_Task goal_
Filter these entries down to the lines that hold the word "computer", and show each of them.

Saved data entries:
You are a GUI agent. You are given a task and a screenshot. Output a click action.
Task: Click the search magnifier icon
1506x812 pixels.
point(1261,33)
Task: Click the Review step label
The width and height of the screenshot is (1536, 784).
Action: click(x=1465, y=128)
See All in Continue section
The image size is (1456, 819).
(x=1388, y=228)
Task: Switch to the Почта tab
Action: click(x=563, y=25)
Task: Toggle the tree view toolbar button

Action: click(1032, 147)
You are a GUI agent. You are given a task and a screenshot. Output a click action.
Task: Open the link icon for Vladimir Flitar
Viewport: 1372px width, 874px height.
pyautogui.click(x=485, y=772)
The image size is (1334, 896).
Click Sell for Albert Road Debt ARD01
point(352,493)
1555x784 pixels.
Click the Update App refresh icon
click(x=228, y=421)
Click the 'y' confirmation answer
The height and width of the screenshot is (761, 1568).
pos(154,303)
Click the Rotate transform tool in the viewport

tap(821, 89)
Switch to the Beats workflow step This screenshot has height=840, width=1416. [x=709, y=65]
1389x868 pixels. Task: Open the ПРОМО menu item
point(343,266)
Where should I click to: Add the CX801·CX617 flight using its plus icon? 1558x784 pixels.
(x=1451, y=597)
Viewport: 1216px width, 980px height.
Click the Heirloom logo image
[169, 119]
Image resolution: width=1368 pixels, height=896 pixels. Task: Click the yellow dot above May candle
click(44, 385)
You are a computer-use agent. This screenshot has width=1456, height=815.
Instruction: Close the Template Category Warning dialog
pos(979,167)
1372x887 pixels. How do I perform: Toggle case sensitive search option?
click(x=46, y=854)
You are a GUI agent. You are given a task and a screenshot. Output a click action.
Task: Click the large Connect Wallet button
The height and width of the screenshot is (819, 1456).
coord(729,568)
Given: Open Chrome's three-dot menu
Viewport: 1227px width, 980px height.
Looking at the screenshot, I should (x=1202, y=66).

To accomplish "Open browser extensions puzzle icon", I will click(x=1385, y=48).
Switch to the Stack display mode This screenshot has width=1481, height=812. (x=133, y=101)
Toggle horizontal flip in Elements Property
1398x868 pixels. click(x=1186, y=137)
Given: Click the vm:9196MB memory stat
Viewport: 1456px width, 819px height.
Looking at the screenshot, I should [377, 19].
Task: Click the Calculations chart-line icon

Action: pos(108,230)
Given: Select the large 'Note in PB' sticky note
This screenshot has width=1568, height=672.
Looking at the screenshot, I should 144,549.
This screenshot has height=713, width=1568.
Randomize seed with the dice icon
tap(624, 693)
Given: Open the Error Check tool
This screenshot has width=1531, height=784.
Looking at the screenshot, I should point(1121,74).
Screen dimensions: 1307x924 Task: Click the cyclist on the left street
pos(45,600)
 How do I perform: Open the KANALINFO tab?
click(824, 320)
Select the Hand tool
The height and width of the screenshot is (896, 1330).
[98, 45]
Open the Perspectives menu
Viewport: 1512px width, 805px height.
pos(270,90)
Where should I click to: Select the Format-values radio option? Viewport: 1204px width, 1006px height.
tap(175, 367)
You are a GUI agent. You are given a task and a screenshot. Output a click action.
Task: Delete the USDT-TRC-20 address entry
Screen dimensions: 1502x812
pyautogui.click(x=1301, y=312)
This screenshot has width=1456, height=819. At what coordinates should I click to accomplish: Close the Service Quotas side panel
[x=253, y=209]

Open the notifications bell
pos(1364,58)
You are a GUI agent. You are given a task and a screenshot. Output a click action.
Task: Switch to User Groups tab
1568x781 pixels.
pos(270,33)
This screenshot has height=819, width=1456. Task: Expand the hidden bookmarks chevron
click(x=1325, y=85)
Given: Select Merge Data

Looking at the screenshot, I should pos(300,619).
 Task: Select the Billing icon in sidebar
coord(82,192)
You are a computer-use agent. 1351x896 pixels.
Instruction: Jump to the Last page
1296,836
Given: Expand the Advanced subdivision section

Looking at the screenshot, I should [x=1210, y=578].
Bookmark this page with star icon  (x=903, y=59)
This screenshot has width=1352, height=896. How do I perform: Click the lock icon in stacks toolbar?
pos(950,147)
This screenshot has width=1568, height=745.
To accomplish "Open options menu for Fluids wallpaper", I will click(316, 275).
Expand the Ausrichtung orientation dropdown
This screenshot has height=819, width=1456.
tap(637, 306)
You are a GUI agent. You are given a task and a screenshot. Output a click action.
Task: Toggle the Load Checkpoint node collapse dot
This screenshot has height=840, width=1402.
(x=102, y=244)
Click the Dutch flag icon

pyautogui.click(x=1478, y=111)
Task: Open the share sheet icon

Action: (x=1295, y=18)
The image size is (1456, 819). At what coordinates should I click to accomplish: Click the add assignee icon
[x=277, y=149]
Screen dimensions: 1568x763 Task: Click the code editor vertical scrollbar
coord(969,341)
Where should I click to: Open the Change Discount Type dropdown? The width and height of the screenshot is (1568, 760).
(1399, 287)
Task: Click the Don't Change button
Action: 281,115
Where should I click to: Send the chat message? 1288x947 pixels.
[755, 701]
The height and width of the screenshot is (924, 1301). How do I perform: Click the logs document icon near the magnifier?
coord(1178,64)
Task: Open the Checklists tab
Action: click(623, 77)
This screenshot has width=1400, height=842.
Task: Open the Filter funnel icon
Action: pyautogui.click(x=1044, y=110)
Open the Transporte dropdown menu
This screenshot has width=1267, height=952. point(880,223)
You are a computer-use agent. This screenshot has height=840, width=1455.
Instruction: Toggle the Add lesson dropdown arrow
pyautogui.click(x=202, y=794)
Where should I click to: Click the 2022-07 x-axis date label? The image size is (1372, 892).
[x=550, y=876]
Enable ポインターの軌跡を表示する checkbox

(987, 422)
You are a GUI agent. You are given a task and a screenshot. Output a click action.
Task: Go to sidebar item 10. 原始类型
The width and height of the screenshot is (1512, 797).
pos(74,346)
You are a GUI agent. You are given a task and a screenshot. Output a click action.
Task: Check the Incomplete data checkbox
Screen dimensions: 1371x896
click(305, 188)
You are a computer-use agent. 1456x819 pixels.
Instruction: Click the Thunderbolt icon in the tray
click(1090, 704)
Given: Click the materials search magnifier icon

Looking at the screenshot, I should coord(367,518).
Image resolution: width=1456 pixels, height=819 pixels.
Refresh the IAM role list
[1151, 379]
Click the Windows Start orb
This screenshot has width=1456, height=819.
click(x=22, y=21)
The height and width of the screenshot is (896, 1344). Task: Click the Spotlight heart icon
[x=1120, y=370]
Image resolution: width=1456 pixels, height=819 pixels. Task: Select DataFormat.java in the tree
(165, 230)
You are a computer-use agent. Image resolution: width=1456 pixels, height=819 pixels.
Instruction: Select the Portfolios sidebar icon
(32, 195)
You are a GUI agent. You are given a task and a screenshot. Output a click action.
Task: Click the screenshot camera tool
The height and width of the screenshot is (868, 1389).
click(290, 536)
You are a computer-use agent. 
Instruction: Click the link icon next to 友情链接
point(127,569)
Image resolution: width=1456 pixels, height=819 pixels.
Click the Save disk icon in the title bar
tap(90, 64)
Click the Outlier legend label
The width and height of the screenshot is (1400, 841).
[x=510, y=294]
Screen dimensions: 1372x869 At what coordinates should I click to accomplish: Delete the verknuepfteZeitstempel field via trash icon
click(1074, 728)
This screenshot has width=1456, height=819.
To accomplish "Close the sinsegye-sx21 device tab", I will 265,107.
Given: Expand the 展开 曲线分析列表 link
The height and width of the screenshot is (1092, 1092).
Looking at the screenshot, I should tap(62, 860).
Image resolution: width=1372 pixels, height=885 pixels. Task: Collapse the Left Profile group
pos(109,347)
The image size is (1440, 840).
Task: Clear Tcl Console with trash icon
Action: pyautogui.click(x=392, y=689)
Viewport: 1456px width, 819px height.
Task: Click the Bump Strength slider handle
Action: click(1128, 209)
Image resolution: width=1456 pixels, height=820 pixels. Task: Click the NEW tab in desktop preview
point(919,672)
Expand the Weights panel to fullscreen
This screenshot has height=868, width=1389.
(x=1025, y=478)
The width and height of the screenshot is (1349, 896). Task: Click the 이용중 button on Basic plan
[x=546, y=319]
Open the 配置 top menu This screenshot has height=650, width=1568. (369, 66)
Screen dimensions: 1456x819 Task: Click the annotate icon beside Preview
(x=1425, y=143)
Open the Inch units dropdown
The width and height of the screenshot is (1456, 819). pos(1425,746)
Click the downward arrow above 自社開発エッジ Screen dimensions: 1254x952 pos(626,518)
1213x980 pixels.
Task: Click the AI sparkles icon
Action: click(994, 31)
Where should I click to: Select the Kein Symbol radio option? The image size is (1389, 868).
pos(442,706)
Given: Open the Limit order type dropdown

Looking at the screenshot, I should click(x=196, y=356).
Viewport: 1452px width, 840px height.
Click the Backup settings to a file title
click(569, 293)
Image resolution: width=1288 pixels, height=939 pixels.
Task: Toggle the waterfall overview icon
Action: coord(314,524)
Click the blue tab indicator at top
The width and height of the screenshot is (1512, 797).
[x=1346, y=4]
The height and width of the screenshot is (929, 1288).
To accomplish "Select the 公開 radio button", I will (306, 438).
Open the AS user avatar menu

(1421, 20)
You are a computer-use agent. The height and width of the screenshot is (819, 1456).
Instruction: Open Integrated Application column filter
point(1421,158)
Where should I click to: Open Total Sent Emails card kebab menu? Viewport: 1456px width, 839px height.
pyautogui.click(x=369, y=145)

_Solved problem_
You are a computer-use agent. This screenshot has width=1456, height=815.
You are a computer-use agent. 1351x896 pixels.
You are a computer-use agent. This screenshot has height=840, width=1455.
You are a computer-use agent. 1456x819 pixels.
You are a computer-use agent. Image resolution: width=1456 pixels, height=819 pixels.
You are a computer-use agent. 
You are a computer-use agent. The height and width of the screenshot is (819, 1456).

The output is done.